Analysis of Charpy-sized fracture toughness tests resulted in average quasi-static master curve reference temperatures of approximately −162 °C (−260 °F) and −92 °C (−134 °F) for grades HPS 485 W and 690 W (70 W and 100 W), respectively. Average dynamic master curve reference temperatures for the two grades were −87 °C (−124 °F) for HPS 485 W (70 W) and −55 °C (−68 °F) for HPS 690 W (100 W). Similar to the impact test results, both grades tested exhibited high levels of fracture toughness, with all experimental reference temperatures being colder than the Zone III service temperature of −51 °C (−60 °F). Of the two grades tested, it appears that the rate effect is more pronounced in the HPS 485 W (70 W). The theoretical temperature shift between quasi-static and dynamic stress intensity rates predicted colder dynamic reference temperatures than were experimentally determined, indicating that the rate-dependent adjustment is unconservative for the grades and specimen sizes tested. The yield stress-dependent temperature shift developed by Barsom and Rolfe more accurately reflects the difference between the quasi-static and dynamic fracture toughness results, with an average error between ΔT_experimental and T_shift for all plates, excluding D and H, of 1.9 °C (3.4 °F).

Crack arrest testing had minimal success, with only 10 valid K_Ia values of the 55 specimens fabricated and tested. Due to the small dataset sizes, valid arrest toughness reference temperatures were not obtained. The estimated crack arrest reference temperatures were between −10 and 9 °C (14 and 47 °F). A correlation between quasi-static and arrest reference temperature in the form of a temperature shift is presented. This correlation is based on the observed inverse relationship between yield stress and the difference between fracture initiation and arrest toughness. The proposed correlation may be used by engineers to estimate the crack arrest capability of a material when only fracture initiation information is available.

Correlations between impact energy and fracture toughness, which form the basis for current material screening practices in the steel bridge industry, are shown to be conservative for the grades of A709 HPS and the specimen sizes tested. The Barsom and Rolfe Two-Stage Correlation estimates static reference temperatures that are approximately 30 °C (54 °F) warmer than experimentally obtained values. The BS 7910 and API 579 methods are similarly conservative, with static reference temperature estimates warmer than experimental values by an average of 50 °C (90 °F) and 39 °C (71 °F), respectively. This supports the use of CVN impact testing to verify adequate toughness of A709 HPS base metals for fracture critical structural applications.

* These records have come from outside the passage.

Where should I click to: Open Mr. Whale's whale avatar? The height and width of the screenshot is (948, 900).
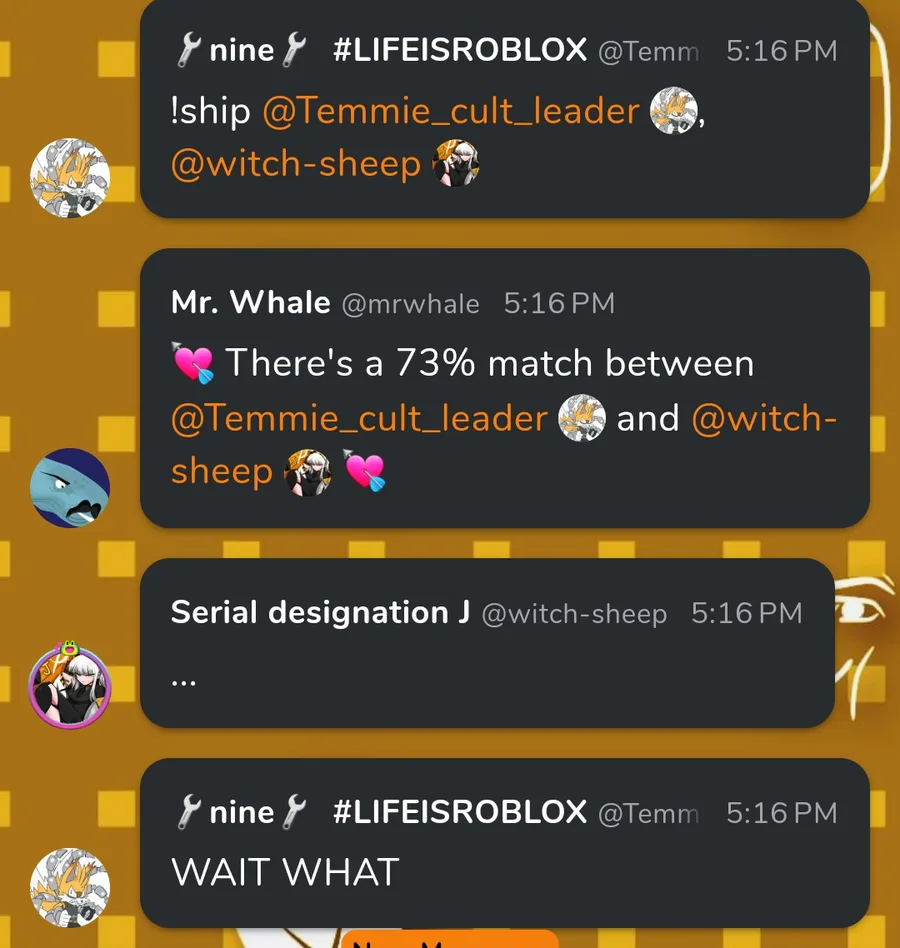[70, 487]
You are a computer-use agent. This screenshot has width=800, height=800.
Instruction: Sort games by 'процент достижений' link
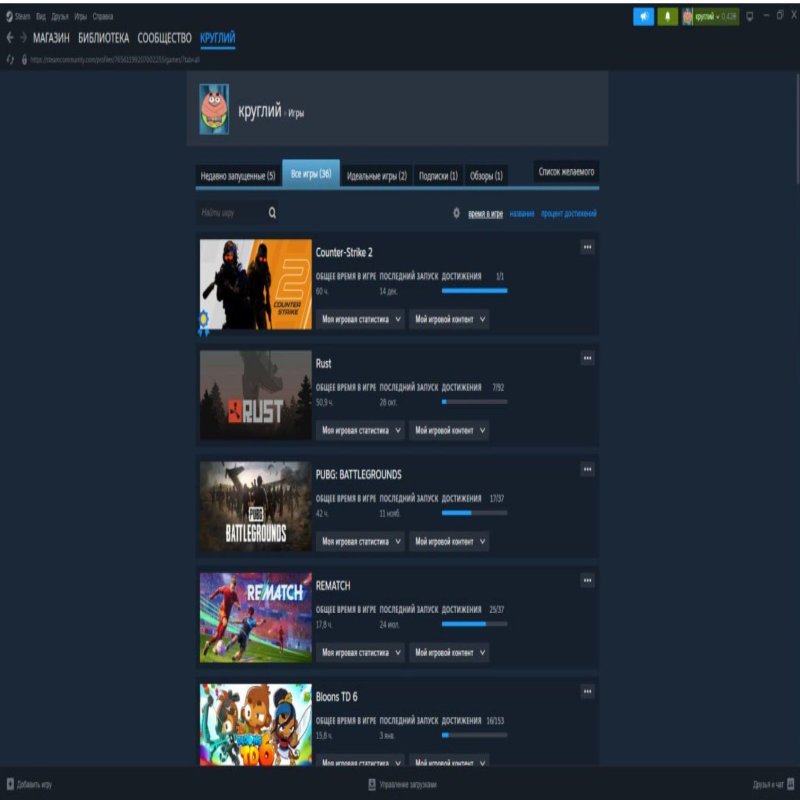569,214
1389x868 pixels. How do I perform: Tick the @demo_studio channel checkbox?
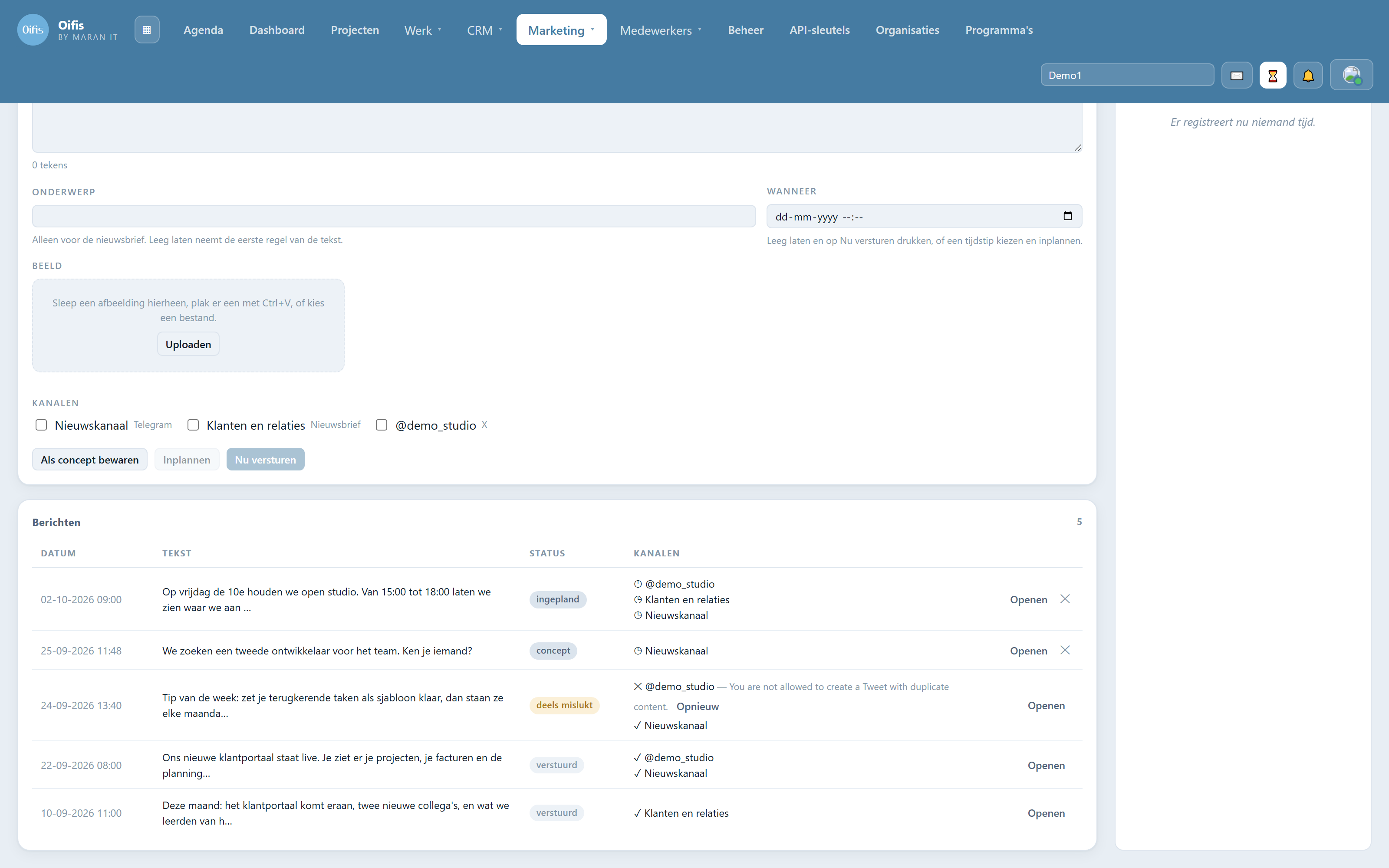coord(382,425)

Although the research presented herein represents an advancement in terms of understanding and characterizing rate effects on the fracture behavior of HPS, challenges to the implementation of high-toughness materials as an approach to mitigate in-service inspection requirements remain. These challenges should be addressed in future studies and include characterizing the behavior and possible controlling influence of weld metal and heat-affected zone fracture toughness on the reliability of the fracture limit state.